Encore Vision Inc. said last week that the U.S. Food and Drug Administration has given Encore’s Investigational New Drug application an approval as safe, allowing the Fort Worth-based company to proceed with clinical development of a treatment for presbyopia.
Presbyopia is a visual condition that develops around age 40 that often leads to reading glasses. Encore says that since that approval it has enrolled the first subject into their Phase 1 and 2 trial, which it believes to be the first ever clinical evaluation of a new chemical entity intended to address an underlying process that causes presbyopia.
“The FDA clearance of our IND for EV06 and subsequent enrollment of the first patient into our study are two significant milestones for Encore Vision,” said Bill Burns, president and CEO of Encore Vision. “Our company was founded with the goal of developing treatments for presbyopia, which affects 9 out of 10 Americans over 40. EV06 ophthalmic solution addresses stiffening of the lens, thought to be a root cause of presbyopia. We are excited to advance the clinical development of EV06 and bring this novel therapeutic treatment one step closer to over a billion people affected by presbyopia worldwide.”

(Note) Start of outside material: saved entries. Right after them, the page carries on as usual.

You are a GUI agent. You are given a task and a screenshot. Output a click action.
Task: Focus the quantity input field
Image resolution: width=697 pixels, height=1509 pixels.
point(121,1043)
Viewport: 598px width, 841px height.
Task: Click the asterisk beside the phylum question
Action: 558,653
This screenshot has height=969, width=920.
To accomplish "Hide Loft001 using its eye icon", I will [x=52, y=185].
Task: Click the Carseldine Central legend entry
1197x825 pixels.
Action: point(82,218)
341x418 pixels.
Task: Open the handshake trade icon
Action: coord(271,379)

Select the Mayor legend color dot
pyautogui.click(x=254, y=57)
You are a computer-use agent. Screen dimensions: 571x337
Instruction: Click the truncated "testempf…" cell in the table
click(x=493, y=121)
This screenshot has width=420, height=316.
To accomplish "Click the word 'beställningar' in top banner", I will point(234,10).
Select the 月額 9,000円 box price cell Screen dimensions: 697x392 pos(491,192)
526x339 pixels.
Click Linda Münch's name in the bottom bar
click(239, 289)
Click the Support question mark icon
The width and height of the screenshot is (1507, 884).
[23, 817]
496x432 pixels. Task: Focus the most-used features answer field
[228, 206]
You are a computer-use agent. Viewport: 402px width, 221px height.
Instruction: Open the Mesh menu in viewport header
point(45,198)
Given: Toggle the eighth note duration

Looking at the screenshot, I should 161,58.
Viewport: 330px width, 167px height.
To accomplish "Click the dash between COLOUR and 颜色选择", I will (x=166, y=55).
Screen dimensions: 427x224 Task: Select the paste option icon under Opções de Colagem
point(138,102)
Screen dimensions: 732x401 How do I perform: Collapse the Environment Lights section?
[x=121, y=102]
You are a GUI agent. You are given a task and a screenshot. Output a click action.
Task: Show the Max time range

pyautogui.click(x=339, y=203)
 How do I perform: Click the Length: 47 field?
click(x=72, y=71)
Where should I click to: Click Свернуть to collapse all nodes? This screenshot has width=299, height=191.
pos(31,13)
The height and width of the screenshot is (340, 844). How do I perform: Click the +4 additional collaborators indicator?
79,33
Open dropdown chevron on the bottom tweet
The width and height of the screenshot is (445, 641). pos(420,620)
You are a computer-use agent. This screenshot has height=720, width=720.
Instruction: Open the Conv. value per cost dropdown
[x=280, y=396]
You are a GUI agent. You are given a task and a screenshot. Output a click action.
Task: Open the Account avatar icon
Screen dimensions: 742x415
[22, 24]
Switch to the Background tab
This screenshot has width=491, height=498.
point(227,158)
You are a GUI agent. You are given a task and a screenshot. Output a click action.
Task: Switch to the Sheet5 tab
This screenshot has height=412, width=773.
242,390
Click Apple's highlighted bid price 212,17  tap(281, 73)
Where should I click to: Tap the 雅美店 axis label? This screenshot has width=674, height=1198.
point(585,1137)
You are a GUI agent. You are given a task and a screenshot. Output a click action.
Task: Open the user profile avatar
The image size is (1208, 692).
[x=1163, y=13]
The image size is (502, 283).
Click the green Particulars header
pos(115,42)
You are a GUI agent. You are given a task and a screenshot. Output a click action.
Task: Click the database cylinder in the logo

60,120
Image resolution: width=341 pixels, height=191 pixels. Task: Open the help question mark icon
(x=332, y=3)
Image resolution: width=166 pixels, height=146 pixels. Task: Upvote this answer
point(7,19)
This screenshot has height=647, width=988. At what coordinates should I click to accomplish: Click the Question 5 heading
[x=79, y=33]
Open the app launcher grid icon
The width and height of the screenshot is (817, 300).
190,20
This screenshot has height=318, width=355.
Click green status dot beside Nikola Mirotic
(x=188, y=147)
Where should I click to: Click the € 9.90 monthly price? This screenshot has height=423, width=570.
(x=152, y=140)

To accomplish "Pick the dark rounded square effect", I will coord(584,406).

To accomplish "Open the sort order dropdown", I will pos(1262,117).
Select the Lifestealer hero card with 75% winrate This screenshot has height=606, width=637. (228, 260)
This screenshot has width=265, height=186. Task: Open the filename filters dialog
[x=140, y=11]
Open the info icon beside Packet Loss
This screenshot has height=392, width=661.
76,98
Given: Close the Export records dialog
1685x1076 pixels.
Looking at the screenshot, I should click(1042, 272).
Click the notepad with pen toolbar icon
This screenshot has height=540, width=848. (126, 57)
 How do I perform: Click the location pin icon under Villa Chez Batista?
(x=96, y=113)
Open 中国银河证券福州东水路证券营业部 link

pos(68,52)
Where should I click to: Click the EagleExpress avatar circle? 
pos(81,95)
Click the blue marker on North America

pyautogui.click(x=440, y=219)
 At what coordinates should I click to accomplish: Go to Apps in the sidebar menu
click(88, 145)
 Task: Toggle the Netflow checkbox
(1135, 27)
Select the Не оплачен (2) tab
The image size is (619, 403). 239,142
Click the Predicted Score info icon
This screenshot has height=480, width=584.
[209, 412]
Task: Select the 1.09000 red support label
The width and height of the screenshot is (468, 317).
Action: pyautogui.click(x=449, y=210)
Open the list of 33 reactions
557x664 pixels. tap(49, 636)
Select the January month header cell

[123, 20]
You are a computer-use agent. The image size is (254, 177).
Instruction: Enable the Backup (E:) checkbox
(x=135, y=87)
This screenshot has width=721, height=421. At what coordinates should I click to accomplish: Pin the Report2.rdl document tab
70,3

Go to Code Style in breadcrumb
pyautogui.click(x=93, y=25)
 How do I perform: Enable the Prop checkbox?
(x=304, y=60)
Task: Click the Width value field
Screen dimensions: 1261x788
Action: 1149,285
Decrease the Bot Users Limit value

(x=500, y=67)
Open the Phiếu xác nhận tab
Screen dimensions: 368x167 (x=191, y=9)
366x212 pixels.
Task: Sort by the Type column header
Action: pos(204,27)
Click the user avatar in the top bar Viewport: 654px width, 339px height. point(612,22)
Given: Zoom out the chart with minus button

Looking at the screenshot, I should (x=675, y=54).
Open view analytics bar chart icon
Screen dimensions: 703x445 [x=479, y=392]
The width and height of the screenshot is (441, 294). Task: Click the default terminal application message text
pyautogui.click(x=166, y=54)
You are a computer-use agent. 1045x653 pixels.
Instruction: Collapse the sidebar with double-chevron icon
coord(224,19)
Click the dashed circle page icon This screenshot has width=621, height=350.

Encore’s product, EV06, is an investigational proprietary lipoic acid choline ester compound that is being developed to treat presbyopia by reversing age-related changes in the crystalline lens that result in diminished lens elasticity, according to the company. The Phase 1 and 2 prospective, will compare the safety and efficacy of EV06 to placebo in subjects 45 to 55 years of age with presbyopia. The 90-day study will aim to enroll 72 subjects and evaluate mean change in distance corrected near visual acuity (DCNVA) and best corrected distance visual acuity (BCDVA), along with additional secondary outcomes.
In 2014, the company completed a $1.7 million round of funding to help develop EV06.